▸ **Page extract**
• • •

Yet, if someone needs a car they'll find a way (as distinct from wants). Much of my skill was self-taught (reading factory service manuals), but it was the decision to buy the tools which made the difference in keeping transportation costs low. It may have been someone around here who made the comment, and it is apt, that the tool is 90% and learning to use it well is 10%. Doing the grunt work and hiring out the specialized, skilled work hours to near-minimum was a good approach. But this approach also meant housing that could/would accommodate working on the car on the premises. And foregoing a social life of any note for weeks at a time.

I lived (and now live) in cities where public transportation is fair to poor (times versus distances) and ever-present heat make it highly unattractive. These have been metro areas predicated on automobile ownership where one is unlikely to find decent employment without a car. So sacrifices to that end [future orientation] paid off. The current vehicle was paid for in cash, used. Smart Spec and Smart Use have kept CPM as well as annual costs to a minimum.

To have a social life -- to put myself back into 20-something shoes -- among those one might wish to marry in a post WWII city it would seem that a car is still mandatory. Better to have the options open, in other words.

I do wonder if the "I can't have the car I want" syndrome is not simply being intimidated by learning to maintain and repair (plus associated costs), but in not going the next step, aesthetically, and cleaning said car to the toothbrush-in-the-crevices level. As my Depression-era childhood Dad would have said, old clothing that is repaired, cleaned and pressed brings no shame to the wearer. The time to buff out faded paint and to do the cheap, but worthwhile changes (new carpet, headliner and seatcovers) is the sort of thing that causes it all to be too much, emotionally, to those who believe that there is nothing in life lasting more than twenty-minutes that cannot be interrupted by yet another cretinous tweet, twitter or twaddle. (And they are. All of them. Same for tattos. Hilarious that some believe that there is "good" and "bad" therein. Same for t-shirts worn in public. Etc. Ad infinitum).

• • •

▸ **Dataset content**
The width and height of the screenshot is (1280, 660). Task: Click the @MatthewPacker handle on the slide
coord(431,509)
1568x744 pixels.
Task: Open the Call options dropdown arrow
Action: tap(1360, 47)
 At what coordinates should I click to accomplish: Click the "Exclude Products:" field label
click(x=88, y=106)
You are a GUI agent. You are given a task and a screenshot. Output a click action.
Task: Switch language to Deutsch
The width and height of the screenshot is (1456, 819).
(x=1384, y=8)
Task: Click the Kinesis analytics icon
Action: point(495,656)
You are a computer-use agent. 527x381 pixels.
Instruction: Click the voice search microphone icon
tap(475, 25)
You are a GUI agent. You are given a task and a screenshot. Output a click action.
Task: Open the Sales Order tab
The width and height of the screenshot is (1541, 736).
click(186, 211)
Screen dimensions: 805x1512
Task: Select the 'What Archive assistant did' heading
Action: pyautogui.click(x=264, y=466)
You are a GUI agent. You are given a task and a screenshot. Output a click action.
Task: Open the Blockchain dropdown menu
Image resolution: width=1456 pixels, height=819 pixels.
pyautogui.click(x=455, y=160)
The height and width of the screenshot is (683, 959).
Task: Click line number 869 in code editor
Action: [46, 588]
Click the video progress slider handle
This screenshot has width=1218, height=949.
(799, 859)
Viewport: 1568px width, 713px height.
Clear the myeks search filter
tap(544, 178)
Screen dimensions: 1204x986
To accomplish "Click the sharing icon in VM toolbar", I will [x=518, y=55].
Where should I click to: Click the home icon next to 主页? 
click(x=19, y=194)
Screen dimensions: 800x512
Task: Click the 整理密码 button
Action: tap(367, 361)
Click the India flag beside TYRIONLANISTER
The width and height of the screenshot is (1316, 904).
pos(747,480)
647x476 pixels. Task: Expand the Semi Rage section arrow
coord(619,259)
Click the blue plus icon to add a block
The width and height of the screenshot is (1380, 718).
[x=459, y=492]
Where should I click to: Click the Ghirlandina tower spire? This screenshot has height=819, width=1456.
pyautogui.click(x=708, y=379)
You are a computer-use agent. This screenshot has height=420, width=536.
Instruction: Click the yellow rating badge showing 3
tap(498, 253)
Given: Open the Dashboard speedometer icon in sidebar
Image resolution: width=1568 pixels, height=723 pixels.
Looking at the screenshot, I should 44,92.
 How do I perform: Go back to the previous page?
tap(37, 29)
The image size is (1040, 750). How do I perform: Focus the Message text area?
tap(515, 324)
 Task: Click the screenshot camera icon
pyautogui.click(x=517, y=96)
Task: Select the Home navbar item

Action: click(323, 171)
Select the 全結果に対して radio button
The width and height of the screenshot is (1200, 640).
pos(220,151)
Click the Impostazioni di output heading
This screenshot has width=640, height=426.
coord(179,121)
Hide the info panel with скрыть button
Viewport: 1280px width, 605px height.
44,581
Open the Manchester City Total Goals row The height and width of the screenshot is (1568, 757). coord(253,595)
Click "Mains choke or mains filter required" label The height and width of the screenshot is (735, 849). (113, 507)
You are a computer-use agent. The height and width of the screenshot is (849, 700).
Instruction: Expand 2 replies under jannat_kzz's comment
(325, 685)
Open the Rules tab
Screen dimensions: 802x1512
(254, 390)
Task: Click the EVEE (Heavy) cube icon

• • •

▸ **Problem description**
Repeat the car-ownership text above word for word, from its first sentence to its last.

▸ **Written solution**
Yet, if someone needs a car they'll find a way (as distinct from wants). Much of my skill was self-taught (reading factory service manuals), but it was the decision to buy the tools which made the difference in keeping transportation costs low. It may have been someone around here who made the comment, and it is apt, that the tool is 90% and learning to use it well is 10%. Doing the grunt work and hiring out the specialized, skilled work hours to near-minimum was a good approach. But this approach also meant housing that could/would accommodate working on the car on the premises. And foregoing a social life of any note for weeks at a time.

I lived (and now live) in cities where public transportation is fair to poor (times versus distances) and ever-present heat make it highly unattractive. These have been metro areas predicated on automobile ownership where one is unlikely to find decent employment without a car. So sacrifices to that end [future orientation] paid off. The current vehicle was paid for in cash, used. Smart Spec and Smart Use have kept CPM as well as annual costs to a minimum.

To have a social life -- to put myself back into 20-something shoes -- among those one might wish to marry in a post WWII city it would seem that a car is still mandatory. Better to have the options open, in other words.

I do wonder if the "I can't have the car I want" syndrome is not simply being intimidated by learning to maintain and repair (plus associated costs), but in not going the next step, aesthetically, and cleaning said car to the toothbrush-in-the-crevices level. As my Depression-era childhood Dad would have said, old clothing that is repaired, cleaned and pressed brings no shame to the wearer. The time to buff out faded paint and to do the cheap, but worthwhile changes (new carpet, headliner and seatcovers) is the sort of thing that causes it all to be too much, emotionally, to those who believe that there is nothing in life lasting more than twenty-minutes that cannot be interrupted by yet another cretinous tweet, twitter or twaddle. (And they are. All of them. Same for tattos. Hilarious that some believe that there is "good" and "bad" therein. Same for t-shirts worn in public. Etc. Ad infinitum).